Time once again to head south to one of the happiest places on Earth…

Sure would love to be at Walt Disney World right about now. No snow. No ice. No frigid temperatures.

Lots of fun rides and attractions and yummy treats.

Yeh, gotta have one of those.

The Dole Whips are nice, too.

And of course, visit any Disney theme park and you’re bound to see…

A guest chomping on the famous turkey leg. I've never had one, though I'd love to try.  Personally I'd prefer a new snack sold at the Magic Kingdom...

The roasted pork shank. But there’s no doubting the massive popularity of Disney’s jumbo turkey leg, a pound and a half of bird.


They’re inescapable. If you don’t see one being devoured, you can’t help but smell the aroma wafting through the park. And the inevitable gift shop.

What makes the flavor so desirable? This comment was posted on the Internet:

They inject them with a saline brine solution (yes, they did show this on one of the Travel Channel shows), and smoke them for I believe 6 or 7 hours. The saline injection is what helps keep them moist, as it draws the moisture into the turkey leg

That turkey leg was DELISH!!!!

Care to guess how many of those lip-smacking legs are consumed? The New York Times in a recent feature article supplied the answer:

“The (Disney) company in 2013 is likely to serve up an astounding two million of its jumbo turkey legs — bulbous, chewy, piping hot drumsticks the size of Fred Flintstone’s forearm. That is 25 percent more than three years ago.”


OK, you’ve endured the customary lengthy culinary intro. What’s the no-no?

For the longest time the trend in the food industry has been to offer healthier options. Disney is no exception.

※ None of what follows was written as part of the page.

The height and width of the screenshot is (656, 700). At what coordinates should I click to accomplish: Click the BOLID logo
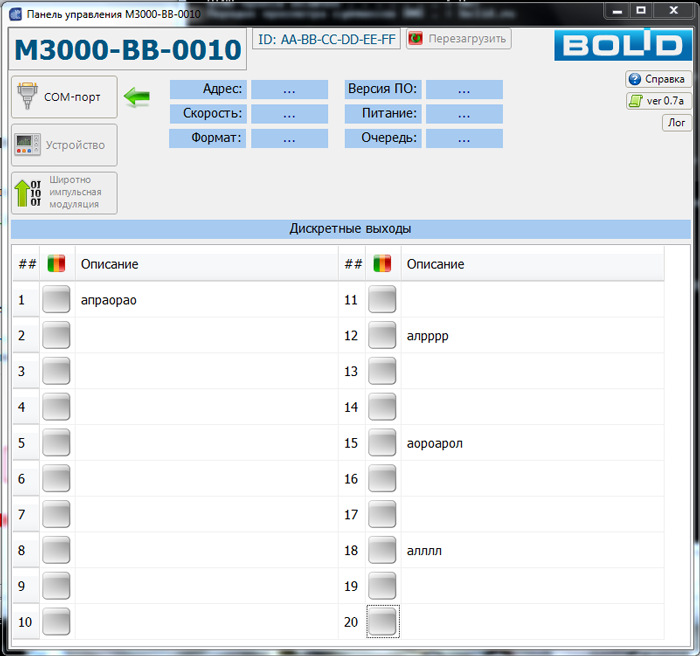tap(618, 46)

Each salted, brined turkey leg contains over 700 calories and 36 grams of fat. Never mind that all that weary walking you do in the park will burn it off. Despite the windfall those legs bring in, the powers that be in the Mouse House are concerned that this phenomenon will make patrons forget all they’ve done to provide healthier alternatives.

“Our guests have come to demand these legs,” said Robert R. Adams, Walt Disney World’s executive chef. “And they don’t want to walk across the park to get one, either. When they want one, they want one now.”

That’s absolutely correct. So it’s somewhat mind-boggling that, according to the NY Times, Disney has shut down a stand that sells the legs at dinnertime, forcing leg-starved guest to do what Adams says they don’t want to do…hike across the park to another stand.

Why, in the interest of promoting fruits and veggies must guests who prefer the unhealthy option be inconvenienced?

An engineer who once did a lot of work for Disney once told me, “There are three ways to do things. The right way. The wrong way. And the Disney way.”

There’s more.

In response to the NY Times piece,
someone had to moan and groan and complain.

Karen Davis, United Poultry Concerns. I bet she's a real riot at parties.

So it's come to this. A turkey leg at Disney is controversial.